How can a community be successfully integrated, allowing members to contribute from the standpoint of their backgrounds and identities without feeling like they will be discriminated against because of those backgrounds and identities?

This question is at the heart of the research of social psychologist Claude Steele, who studies racial and gender gaps in academic performance, and was the basis of his lecture at Roanoke College on Monday night. Steele, professor emeritus of psychology at Stanford University, is the author of Whistling Vivaldi: How Stereotypes Affect Us and What We Can Do. The book was selected last year for a community discussion at Roanoke College sponsored by the Center for the Study of Structures of Race (CSSR). Before his lecture, Steele spent time speaking with a group of students and answering their questions.
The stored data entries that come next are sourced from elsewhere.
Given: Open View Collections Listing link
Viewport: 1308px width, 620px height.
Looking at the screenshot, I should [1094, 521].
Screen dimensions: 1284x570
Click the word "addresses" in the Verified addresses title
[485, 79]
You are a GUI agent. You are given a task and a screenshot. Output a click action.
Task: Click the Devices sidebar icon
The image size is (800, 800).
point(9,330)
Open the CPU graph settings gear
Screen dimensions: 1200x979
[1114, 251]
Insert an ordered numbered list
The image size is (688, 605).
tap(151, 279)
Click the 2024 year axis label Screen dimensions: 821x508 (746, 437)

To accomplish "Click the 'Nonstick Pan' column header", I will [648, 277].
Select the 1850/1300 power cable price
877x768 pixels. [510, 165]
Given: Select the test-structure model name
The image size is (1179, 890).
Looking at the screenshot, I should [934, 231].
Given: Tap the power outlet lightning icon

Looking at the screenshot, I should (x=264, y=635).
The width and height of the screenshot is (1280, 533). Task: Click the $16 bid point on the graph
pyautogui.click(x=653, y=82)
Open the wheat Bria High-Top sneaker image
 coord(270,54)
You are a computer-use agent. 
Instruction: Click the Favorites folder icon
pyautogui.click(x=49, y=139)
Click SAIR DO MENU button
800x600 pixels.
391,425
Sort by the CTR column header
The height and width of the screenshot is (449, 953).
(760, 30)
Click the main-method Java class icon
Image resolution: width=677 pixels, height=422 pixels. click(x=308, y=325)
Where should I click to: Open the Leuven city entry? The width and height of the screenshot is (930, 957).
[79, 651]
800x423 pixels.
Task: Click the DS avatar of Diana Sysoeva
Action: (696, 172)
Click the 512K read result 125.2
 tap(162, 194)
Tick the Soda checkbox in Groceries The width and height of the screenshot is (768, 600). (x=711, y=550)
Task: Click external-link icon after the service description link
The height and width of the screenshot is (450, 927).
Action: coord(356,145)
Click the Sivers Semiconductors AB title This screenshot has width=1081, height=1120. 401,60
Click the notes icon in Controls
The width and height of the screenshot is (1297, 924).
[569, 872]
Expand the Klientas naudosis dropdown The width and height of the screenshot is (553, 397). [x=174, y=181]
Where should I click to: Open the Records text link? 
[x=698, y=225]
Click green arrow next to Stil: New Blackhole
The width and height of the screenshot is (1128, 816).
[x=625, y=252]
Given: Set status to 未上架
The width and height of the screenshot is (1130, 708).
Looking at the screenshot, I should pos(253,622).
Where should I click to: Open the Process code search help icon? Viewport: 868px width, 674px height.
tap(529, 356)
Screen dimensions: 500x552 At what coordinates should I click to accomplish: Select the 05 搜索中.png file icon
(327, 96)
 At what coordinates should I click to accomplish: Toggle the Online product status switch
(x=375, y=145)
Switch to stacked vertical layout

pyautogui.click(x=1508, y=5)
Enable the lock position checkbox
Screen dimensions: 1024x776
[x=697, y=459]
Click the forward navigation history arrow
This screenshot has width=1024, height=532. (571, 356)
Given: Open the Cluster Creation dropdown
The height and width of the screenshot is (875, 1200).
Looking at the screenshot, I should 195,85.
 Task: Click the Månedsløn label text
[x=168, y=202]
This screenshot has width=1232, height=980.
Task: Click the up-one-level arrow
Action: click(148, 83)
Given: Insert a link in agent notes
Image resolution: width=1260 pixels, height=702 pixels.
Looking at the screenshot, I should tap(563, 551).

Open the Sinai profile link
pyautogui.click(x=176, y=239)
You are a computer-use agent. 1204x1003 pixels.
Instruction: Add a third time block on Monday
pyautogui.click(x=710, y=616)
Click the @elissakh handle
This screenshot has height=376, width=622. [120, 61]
At the Olin Theater on Monday, Steele said negative stereotypes exist for every identity group in America, so we are all vulnerable to stereotype threat, or the fear of conforming to a negative stereotype about our identity group. For example, he said, in a school conference between black parents and a white teacher, parents may fear being seen as not invested in their child’s development while the teacher may fear saying the wrong thing and appearing racist.

This type of pressure makes it difficult for people to live up to their full potential and have honest, authentic interactions with members of other identity groups, Steele said, because it is difficult for a person to forget how their identity group has been viewed historically — and to avoid interpreting a situation or interaction. Through that lens. “I would argue… that’s the main challenge with diversity: it’s a matter of trust,” he said. “How do we trust each other, feel comfortable with each other, and talk easily to each other?”

Through a set of experiments that measured the impact of stereotypes on student behavior, Steele and his colleagues discovered that the antidote to stereotype threat is surprisingly simple: when the threat is addressed head-on and people’s values ​​and abilities are acknowledged, toxic ambiguity becomes more apparent. These are removed and people often find the confidence and cultural capital to perform to the highest of their abilities.

Steele’s talk, sponsored by CSSR, the Office of the President and the Fowler Public Affairs Lecture Series, is part of a year-long conversation in Roanoke about community building, the theme of President Frank Shawchuk Jr.’s upcoming inauguration. Steele said he has long been fascinated by “beloved communities” such as those that gave rise to the American civil rights movement, and has studied some of those communities, including a large, integrated church congregation in Little Rock, Arkansas.

What these communities have in common, he said, is that they are places “where one of the basic principles of being a decent human being is openness to difference, openness to trust, and interest in difference and what that can teach you.” ”

“Diversity is one of America’s great strengths,” Steele said. “This is part of the secret sauce that we can draw from so many different perspectives and experiences in the world.”